Certains répondants ont proposé d’autres améliorations, comme un meilleur contact entre les juges et les parties, un plus grand équilibre hommes/femmes, des salaires plus élevés. D’autres déplorent un management non optimal du personnel, un haut taux de rotation des employés ainsi qu’un manque de flexibilité des horaires. Au niveau global, à peu près tous les cantons souhaitent que la justice soit mieux organisée et plus efficiente. En général, les cantons les plus urbanisés et la Suisse romande sont ceux qui demandent les améliorations les plus importantes. Selon certains répondants, l’effort devrait aussi porter sur un meilleur management des ressources et plus de coordination entre les différents maillons de la chaîne judiciaire.
Des adjoints pour les juges
La plupart des répondants ne croient pas que le management des tribunaux soit une mode qui passera, mais pensent, au contraire, qu’un tribunal bien géré rend la justice plus rapidement et bénéficie d’une confiance accrue de la population. Pour améliorer le fonctionnement des tribunaux, il faut former au management des juges ayant des responsabilités de gestion, plutôt que de confier cette tâche à des non-juristes. De même, une meilleure répartition de la charge de travail des magistrats et une évaluation, à l’interne, du travail rendu par le tribunal sont de bons moyens d’améliorer leur fonctionnement selon eux.

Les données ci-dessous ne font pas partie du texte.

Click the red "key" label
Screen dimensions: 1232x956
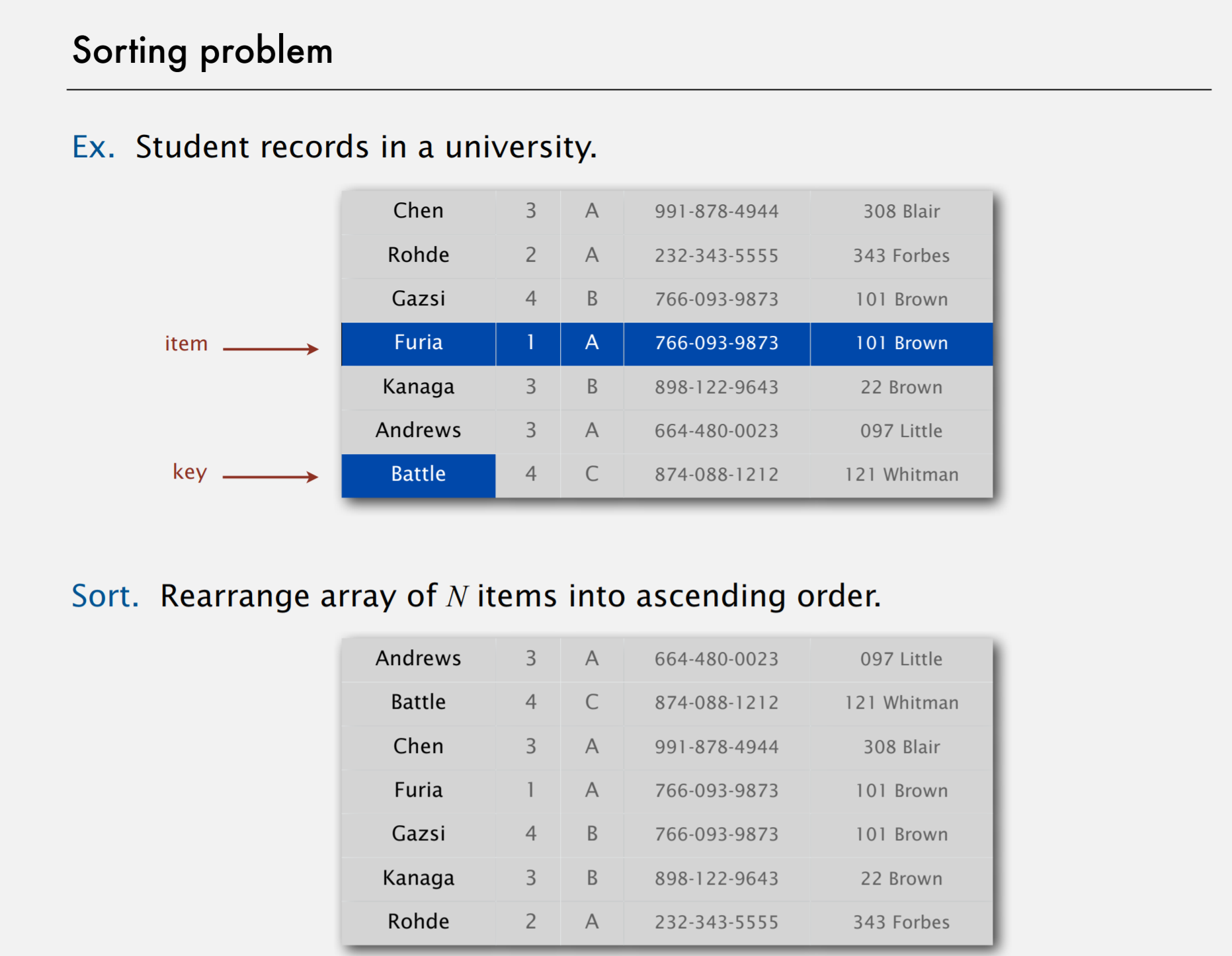(x=190, y=472)
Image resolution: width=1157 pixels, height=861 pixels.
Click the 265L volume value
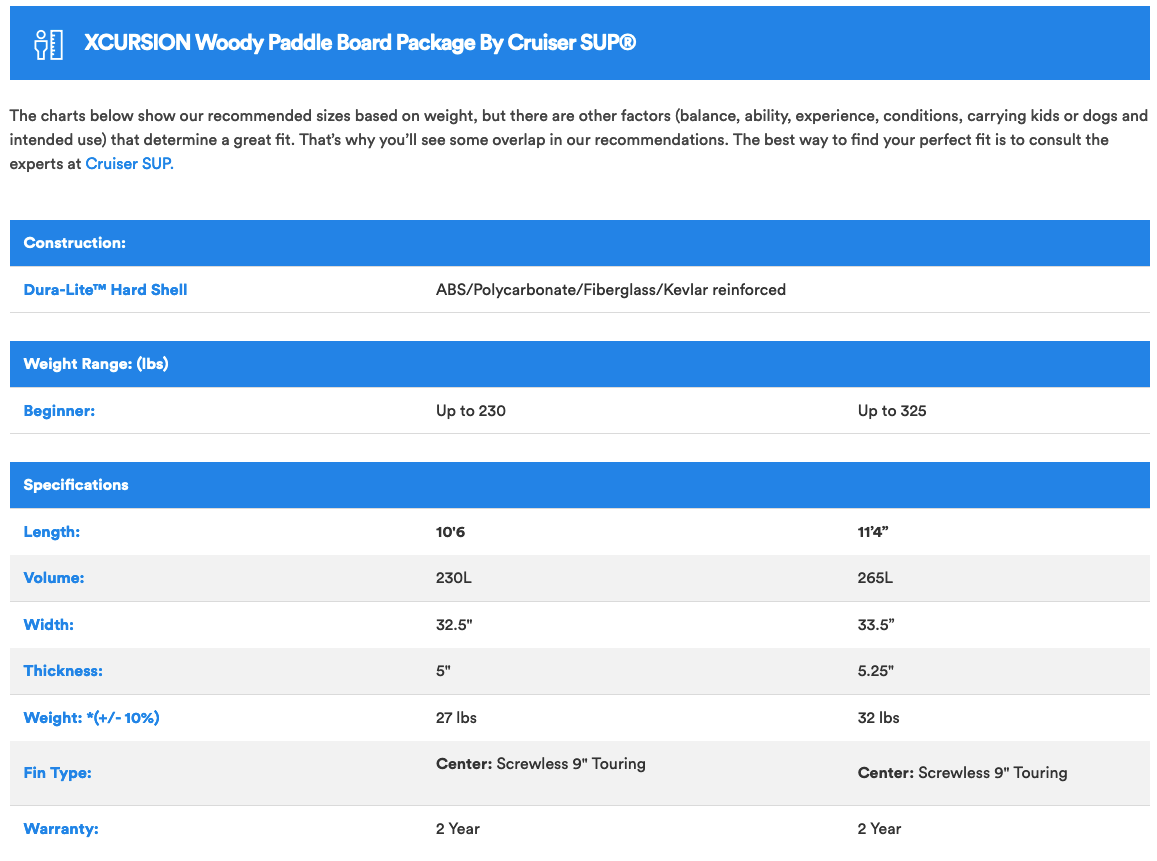click(x=875, y=578)
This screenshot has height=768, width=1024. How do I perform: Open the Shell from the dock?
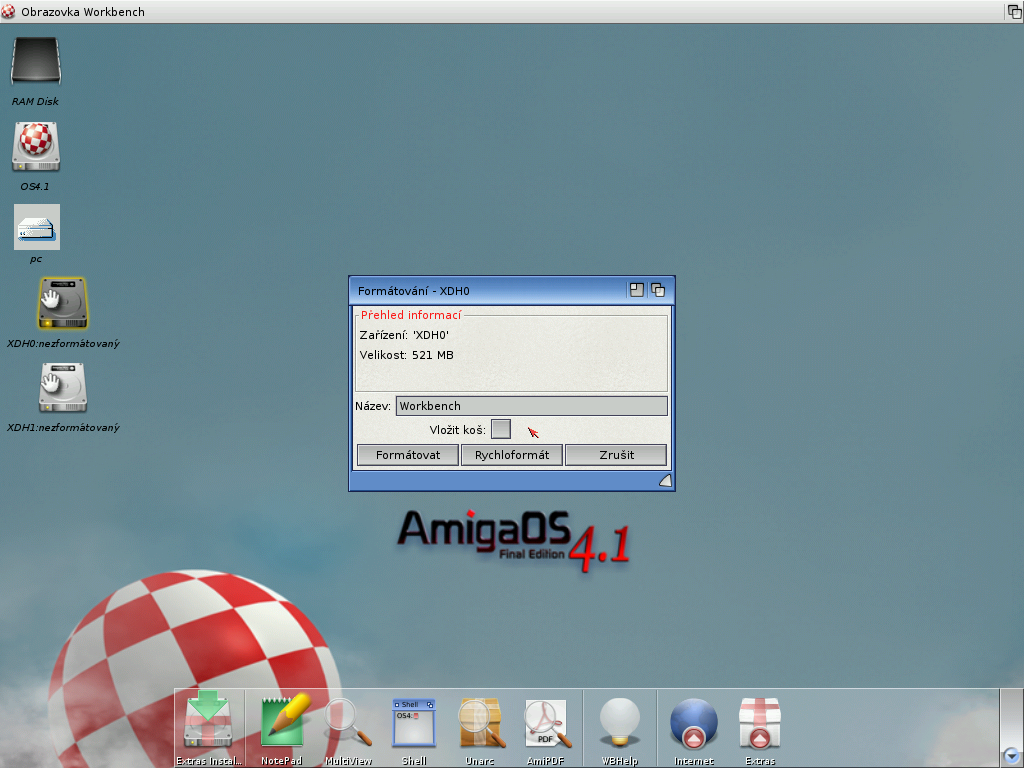(x=414, y=722)
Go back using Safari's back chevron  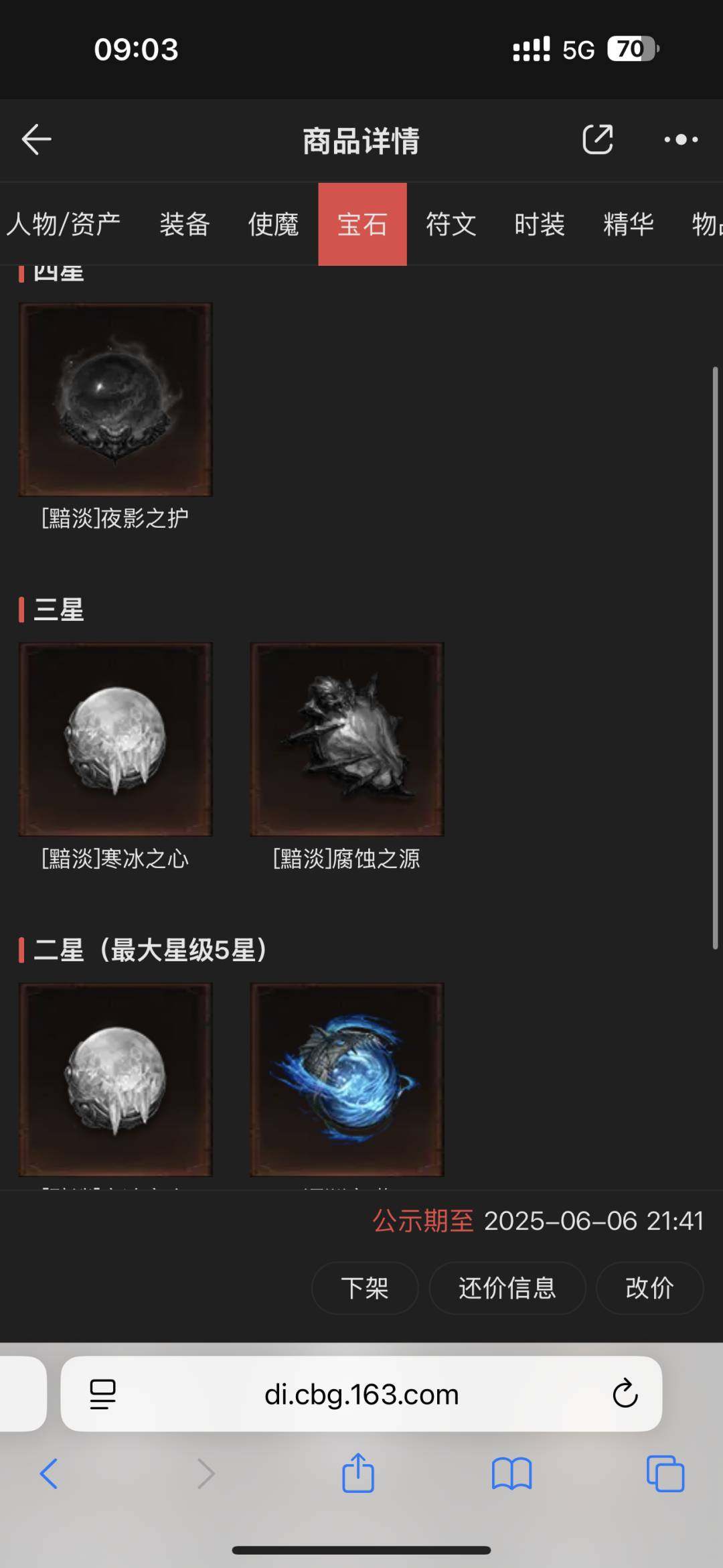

«On constate que les juges souhaitent garder un certain pouvoir au sein du tribunal, commente Lorenzo De Santis. Le manager non juriste ne sera pas accepté et cela ne fonctionnera pas. Une solution serait d’adjoindre aux juges, et de placer sous leur responsabilité, des adjoints managériaux chargés de faire des propositions sur ces questions. De tels binômes existent avec succès dans certains cantons.»
Globalement, la plupart des répondants ont une «bonne» image de la justice de leur propre canton. On constate toutefois que cette autosatisfaction est surtout le fait des juges, juges laïcs et greffiers, et que les avocats et les acteurs administratifs en ont une image plus sévère. «Cela surprend peu, car ils étaient aussi les plus critiques lors des entretiens», souligne Lorenzo De Santis. Ces critiques portaient sur le détachement de la réalité ressenti chez certains magistrats judiciaires qui, notamment du fait de leur bon salaire, ne se rendent pas toujours compte des réalités auxquelles est confrontée une bonne partie de la population. L’enquête a été complétée par un questionnaire représentatif auprès de 3600 citoyens suisses. Il a montré que, dans cinq cantons sur neuf, la population notait moins bien la justice que ses acteurs ne le faisaient. Elle pensait également que l’autocritique ne faisait pas partie des forces majeures de la justice.
Primes et contrats de prestations rejetés
Parmi les incitatifs jugés les moins efficaces pour assurer un bon management de la justice, on peut citer l’idée de valoriser, par des primes monétaires, les prestations fournies par les juges, le fait d’imposer à chaque tribunal ou Cour un contrat de prestations et toutes les tentatives d’imposer un regard de non-juristes sur le management du tribunal. En ce qui concerne la suggestion de soumettre à des audits externes réguliers les tribunaux ou les Cours, les répondants semblent y être plutôt indifférents.